■ Aim of the task ■
From the line with "This screenshot has height=1000, width=1204." through the line with "Task: Click the Alerts green exclamation icon", inclusive, return each line of the data below exactly and leave the rest out.
START Records supplied
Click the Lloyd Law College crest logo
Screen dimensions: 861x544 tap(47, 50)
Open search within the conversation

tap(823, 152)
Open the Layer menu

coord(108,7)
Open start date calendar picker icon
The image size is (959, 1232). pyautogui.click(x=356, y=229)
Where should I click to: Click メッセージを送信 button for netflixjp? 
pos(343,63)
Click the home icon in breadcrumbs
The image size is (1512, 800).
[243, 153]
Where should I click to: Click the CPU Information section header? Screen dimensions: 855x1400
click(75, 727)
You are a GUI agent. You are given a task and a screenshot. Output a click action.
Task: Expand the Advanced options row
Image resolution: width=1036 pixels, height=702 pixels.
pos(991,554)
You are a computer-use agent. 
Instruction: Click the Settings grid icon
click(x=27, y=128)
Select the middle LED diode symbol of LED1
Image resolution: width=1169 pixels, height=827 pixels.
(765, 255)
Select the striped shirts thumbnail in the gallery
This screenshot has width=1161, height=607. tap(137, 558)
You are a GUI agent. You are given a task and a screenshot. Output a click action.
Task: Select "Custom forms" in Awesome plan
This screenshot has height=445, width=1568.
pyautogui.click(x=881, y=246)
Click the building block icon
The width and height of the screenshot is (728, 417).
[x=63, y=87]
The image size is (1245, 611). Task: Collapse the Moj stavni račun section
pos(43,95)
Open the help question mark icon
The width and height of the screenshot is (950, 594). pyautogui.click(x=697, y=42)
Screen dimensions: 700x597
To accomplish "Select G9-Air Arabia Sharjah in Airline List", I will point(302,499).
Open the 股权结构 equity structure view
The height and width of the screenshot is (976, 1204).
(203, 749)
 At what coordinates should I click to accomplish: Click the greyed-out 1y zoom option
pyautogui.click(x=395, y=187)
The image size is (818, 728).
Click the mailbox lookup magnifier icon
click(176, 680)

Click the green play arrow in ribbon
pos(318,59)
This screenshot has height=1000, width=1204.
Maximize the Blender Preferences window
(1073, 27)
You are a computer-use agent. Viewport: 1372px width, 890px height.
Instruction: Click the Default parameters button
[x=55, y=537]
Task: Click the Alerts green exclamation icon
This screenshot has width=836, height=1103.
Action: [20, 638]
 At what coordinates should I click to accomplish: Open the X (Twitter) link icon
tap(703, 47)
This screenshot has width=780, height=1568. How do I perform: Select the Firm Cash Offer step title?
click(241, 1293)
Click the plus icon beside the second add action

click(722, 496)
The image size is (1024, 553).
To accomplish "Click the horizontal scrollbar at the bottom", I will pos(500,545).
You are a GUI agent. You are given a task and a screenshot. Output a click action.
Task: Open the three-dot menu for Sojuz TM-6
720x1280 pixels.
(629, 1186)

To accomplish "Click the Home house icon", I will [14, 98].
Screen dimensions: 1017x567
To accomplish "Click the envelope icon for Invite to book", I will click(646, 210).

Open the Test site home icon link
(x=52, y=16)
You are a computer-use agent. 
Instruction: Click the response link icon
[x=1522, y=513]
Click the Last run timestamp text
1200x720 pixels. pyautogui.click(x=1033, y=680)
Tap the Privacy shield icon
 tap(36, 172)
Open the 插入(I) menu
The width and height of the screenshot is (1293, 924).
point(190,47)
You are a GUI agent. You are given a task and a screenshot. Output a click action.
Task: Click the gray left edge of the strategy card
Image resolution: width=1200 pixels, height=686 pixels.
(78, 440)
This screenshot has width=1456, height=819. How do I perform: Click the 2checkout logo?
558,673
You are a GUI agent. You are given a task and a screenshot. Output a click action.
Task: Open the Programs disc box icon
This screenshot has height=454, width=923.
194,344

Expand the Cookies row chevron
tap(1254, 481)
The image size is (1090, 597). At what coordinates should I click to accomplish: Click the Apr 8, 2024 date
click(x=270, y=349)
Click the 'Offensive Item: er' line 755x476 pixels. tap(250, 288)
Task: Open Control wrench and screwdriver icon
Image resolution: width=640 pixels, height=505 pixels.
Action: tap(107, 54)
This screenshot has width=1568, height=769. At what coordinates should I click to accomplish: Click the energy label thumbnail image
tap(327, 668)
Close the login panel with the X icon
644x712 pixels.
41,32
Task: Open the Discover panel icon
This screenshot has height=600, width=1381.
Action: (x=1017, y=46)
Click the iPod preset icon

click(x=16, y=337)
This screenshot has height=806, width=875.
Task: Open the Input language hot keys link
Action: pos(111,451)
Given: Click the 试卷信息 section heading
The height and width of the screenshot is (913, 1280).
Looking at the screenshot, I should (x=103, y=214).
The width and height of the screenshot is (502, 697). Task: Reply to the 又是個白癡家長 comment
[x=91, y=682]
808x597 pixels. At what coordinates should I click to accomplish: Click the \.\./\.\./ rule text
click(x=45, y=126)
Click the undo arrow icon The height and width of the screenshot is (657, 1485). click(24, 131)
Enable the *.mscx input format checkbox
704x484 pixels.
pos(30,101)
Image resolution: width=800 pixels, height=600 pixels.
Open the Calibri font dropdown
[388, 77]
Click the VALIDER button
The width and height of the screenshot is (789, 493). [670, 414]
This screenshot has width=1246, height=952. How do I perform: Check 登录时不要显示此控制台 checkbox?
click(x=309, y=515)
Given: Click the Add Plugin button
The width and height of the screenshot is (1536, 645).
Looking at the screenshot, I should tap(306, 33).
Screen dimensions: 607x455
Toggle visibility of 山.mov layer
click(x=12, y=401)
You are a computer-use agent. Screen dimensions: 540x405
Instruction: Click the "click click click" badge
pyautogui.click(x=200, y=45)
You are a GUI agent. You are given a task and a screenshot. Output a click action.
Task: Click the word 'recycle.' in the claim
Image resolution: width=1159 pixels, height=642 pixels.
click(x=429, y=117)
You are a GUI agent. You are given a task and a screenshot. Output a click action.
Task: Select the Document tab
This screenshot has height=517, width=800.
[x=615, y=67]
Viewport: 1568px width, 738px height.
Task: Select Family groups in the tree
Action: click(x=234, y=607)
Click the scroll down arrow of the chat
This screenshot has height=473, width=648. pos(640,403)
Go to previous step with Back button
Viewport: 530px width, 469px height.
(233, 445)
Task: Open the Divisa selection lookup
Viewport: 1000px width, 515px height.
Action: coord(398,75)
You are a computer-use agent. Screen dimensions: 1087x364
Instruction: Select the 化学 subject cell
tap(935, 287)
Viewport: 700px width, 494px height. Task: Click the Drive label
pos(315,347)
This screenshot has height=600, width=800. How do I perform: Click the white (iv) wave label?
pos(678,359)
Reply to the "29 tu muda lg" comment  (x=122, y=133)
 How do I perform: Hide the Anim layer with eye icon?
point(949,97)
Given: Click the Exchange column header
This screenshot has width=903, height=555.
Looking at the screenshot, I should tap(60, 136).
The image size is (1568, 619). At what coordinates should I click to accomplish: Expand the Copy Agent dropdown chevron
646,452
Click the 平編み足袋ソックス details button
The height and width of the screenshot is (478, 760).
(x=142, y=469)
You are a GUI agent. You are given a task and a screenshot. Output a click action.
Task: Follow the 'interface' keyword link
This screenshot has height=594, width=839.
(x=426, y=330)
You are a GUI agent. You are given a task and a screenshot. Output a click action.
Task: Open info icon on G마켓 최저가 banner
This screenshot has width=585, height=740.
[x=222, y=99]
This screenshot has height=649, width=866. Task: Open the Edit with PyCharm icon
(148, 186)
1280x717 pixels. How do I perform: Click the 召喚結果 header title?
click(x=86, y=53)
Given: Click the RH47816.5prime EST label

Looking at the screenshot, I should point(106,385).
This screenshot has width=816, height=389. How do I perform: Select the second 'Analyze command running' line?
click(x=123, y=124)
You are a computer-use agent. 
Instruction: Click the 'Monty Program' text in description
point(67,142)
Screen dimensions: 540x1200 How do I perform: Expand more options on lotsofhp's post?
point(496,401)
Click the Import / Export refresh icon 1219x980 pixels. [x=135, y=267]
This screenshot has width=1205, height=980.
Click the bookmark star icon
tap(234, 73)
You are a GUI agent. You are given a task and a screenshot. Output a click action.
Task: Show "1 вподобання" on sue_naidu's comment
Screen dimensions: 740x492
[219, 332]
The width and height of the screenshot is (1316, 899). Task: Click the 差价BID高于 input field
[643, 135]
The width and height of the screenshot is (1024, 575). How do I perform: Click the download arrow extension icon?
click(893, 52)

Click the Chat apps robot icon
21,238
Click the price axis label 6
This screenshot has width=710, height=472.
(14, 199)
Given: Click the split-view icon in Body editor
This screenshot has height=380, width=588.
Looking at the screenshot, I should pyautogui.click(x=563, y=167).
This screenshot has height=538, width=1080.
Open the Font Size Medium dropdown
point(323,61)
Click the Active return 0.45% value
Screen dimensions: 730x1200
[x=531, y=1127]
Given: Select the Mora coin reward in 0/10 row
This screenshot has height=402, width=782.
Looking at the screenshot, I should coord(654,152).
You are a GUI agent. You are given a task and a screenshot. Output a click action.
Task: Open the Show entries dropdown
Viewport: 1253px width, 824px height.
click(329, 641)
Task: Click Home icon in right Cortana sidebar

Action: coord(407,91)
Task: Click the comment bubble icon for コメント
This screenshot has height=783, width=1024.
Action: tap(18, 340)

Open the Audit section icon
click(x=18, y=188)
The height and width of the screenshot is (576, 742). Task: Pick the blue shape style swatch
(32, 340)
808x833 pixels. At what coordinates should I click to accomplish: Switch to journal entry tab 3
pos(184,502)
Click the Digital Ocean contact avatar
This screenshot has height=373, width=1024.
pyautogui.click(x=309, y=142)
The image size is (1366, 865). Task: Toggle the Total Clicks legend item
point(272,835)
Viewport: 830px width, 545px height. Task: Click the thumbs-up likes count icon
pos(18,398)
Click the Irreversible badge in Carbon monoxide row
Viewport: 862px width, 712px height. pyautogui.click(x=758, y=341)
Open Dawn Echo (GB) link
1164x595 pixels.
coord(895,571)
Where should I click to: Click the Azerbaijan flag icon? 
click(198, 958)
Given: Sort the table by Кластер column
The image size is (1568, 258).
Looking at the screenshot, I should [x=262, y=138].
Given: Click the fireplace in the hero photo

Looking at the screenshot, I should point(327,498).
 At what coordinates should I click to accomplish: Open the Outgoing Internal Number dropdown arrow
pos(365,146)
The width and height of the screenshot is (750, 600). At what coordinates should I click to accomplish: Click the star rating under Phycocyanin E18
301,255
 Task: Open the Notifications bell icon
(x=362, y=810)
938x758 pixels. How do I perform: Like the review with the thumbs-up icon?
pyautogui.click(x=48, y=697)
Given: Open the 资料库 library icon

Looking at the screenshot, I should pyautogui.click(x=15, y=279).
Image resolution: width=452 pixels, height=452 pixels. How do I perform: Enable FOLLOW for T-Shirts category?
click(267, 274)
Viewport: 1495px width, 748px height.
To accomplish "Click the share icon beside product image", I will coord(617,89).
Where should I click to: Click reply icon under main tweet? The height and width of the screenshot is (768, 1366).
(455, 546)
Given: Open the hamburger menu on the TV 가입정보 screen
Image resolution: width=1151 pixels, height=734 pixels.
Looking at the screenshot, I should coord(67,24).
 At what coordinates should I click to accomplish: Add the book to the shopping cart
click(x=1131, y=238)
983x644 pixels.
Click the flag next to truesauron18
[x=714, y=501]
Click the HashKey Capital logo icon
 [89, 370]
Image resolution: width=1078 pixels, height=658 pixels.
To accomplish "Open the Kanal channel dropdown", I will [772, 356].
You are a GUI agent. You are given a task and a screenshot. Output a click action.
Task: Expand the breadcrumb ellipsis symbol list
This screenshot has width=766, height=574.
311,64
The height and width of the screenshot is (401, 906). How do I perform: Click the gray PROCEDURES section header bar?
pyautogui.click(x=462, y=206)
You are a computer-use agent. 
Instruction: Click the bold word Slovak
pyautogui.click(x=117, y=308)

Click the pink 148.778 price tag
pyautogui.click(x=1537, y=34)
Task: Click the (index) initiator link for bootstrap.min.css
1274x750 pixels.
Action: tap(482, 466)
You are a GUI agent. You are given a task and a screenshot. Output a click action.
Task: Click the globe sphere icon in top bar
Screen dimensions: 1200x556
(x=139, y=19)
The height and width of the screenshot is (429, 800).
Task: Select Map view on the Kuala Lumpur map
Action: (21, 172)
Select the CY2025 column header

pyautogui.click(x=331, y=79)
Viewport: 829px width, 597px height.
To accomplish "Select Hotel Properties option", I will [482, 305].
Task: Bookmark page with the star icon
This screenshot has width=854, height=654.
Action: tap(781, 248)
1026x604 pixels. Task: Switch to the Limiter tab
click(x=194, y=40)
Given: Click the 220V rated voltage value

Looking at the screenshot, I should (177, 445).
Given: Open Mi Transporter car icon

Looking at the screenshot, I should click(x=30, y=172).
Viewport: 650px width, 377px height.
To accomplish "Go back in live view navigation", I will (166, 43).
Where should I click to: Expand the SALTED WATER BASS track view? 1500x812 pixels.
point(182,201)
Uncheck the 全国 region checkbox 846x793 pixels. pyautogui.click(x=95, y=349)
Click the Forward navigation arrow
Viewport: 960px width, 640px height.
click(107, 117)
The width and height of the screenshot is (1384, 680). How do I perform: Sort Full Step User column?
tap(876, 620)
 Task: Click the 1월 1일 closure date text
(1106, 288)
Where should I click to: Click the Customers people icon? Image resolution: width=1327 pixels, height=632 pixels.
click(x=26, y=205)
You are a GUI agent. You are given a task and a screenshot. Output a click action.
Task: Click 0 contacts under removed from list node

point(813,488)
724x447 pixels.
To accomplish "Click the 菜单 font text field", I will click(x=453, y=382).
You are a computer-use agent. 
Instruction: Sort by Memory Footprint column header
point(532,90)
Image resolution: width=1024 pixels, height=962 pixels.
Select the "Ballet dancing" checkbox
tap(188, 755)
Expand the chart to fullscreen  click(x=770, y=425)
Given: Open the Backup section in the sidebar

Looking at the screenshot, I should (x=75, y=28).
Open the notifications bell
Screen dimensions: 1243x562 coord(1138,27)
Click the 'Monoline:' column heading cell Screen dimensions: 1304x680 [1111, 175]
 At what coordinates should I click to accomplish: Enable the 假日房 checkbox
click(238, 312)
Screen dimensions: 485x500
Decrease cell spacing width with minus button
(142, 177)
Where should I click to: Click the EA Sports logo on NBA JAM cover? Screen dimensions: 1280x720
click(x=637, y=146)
END Records supplied
■ Expected answer ■
This screenshot has height=1000, width=1204.
Maximize the Blender Preferences window
(1073, 27)
You are a computer-use agent. Viewport: 1372px width, 890px height.
Instruction: Click the Default parameters button
[x=55, y=537]
Task: Click the Alerts green exclamation icon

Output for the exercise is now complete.